Update IngestDLQConsumer (sqs_handler) with bounded retries and visibility extension.
Last: update IngestWindowFunction (lambda_handler) to raise instead of silent-skip.

Step 5 is last because before that point, raising in step 5 would route to the OLD sqs_handler, which calls lambda_handler immediately on consume — would loop fast against a downed GPU and burn invocations until visibility timeout. Step 4 must be live first so the consumer extends visibility properly.

Cost Implications

Drain rate: SQS visibility extension caps re-consume at ~4×/hour per message. With 2,880 stuck messages from a 24h outage, re-consumes ≈ 11,520/hr until GPU returns. Each consume invokes Lambda (~0.5s, 2GB) plus one ec2.describe_instances for the gating check. Estimated burn: ~$0.20/hr in Lambda compute + minimal SQS request charges. A full 24h outage = ~$5. Acceptable for the user-base size; revisit if scale grows.
Optimization (deferred): SQS event source mapping MaximumConcurrency and BatchSize > 1 could amortize the GPU-down check across messages. Out of scope.
After GPU returns: each message processed once (assuming first try succeeds). No extra cost vs. current architecture.
SQS message retention: 14 days (existing). After that, unprocessed messages drop. Segment row stays at pending. Operator must reap manually if it matters.

Test Contract

Unit tests (server-side)

test_ingest_window_gpu_unavailable_raises: Given GPU_INSTANCE_ID="", lambda_handler raises GpuUnavailableError AND segment row exists with processing_status="pending".
test_ingest_window_encoder_exception_propagates: When VLM2VecClient.caption raises (e.g., 500 from GPU), lambda_handler re-raises. Segment row stays at pending.
test_dlq_consumer_gpu_down_extends_visibility: Given GPU SSM returns "none", sqs_handler calls change_message_visibility with 900s and returns the message in batchItemFailures.
test_dlq_consumer_gpu_up_invokes_handler: Given GPU running, sqs_handler calls lambda_handler with the payload.
test_dlq_consumer_marks_failed_after_5_receives: With ApproximateReceiveCount=6, sqs_handler calls update_segment(status="failed") and ack's the message.
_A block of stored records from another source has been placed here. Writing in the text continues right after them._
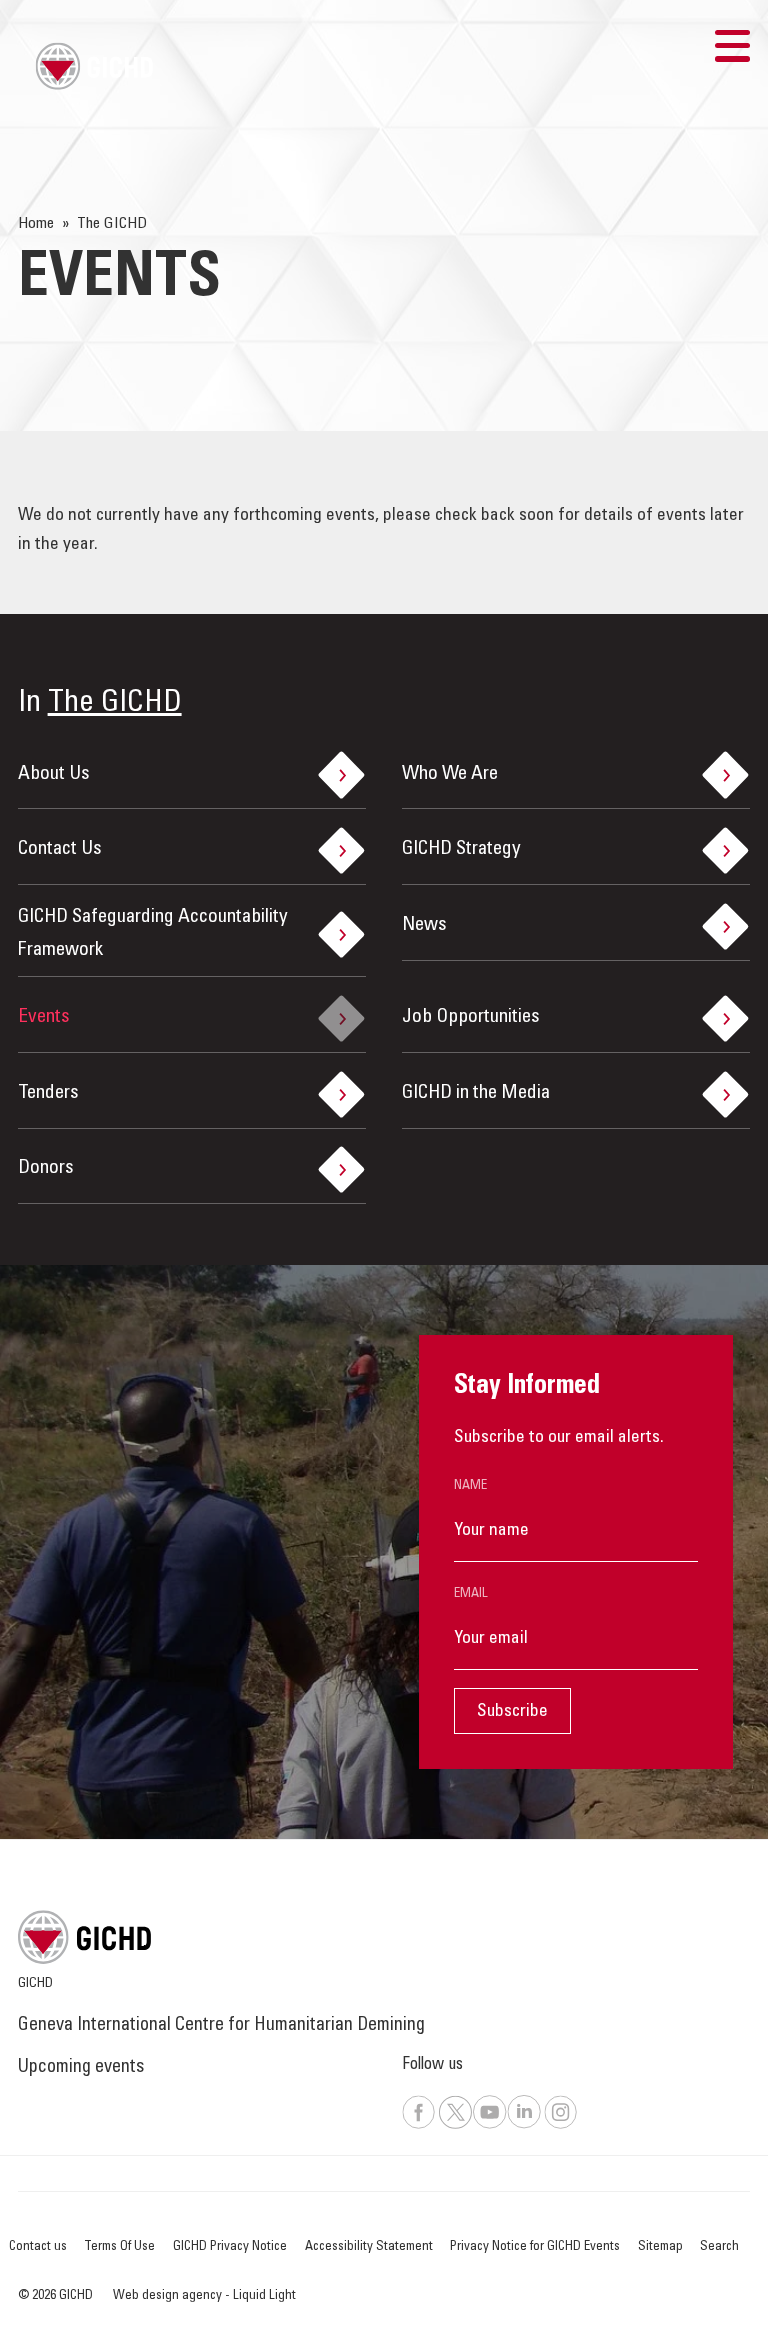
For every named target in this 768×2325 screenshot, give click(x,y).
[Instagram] (561, 2126)
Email (471, 1594)
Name (470, 1486)
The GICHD (115, 704)
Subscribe (512, 1712)
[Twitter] (455, 2126)
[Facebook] (419, 2126)
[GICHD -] (94, 66)
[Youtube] (489, 2126)
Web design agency (169, 2296)
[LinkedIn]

Unit tests (discord_alerts)

test_alert_suppressed_when_muted: SSM param holds future timestamp → handler returns 200 without HTTP POST.
test_alert_fires_when_unmuted: SSM param "0" → handler POSTs to webhook.
test_alert_fires_when_param_missing: SSM ParameterNotFound → handler POSTs (default-open).

Unit tests (discord_interaction)

test_mute_alerts_default_duration: /mute-alerts with no arg writes now + 86400 to SSM.
test_mute_alerts_custom_duration: /mute-alerts 4h writes now + 14400.
test_mute_alerts_invalid_duration: /mute-alerts banana returns error response, does not write SSM.
test_unmute_alerts_writes_zero: /unmute-alerts writes "0" to SSM.

Integration / smoke

Manual: trigger ingest with GPU_INSTANCE_ID SSM forced to "none". Verify: segment row at pending, message in DLQ, no Discord alert until 100+ messages, alert fires once threshold breached.
Manual: /mute-alerts 1h → trigger alarm condition → no Discord ping. Wait 1h → alarm re-fires.

Out of Scope (deferred)

Reaper cron for orphaned pending rows (post-14d DLQ expiry).
Per-segment retry telemetry (counts, duration histograms).
Alarming on GPU CloudTrail event drought (the original reviewer suggestion).
Migrating cost_alerts SNS topic to a dedicated system_alerts topic for clarity.

Open Questions

None at design time. Re-open if: orphan rate post-deploy is non-zero, or alert false-positive rate is high enough to need precision (would push toward pending_gpu DB column design instead).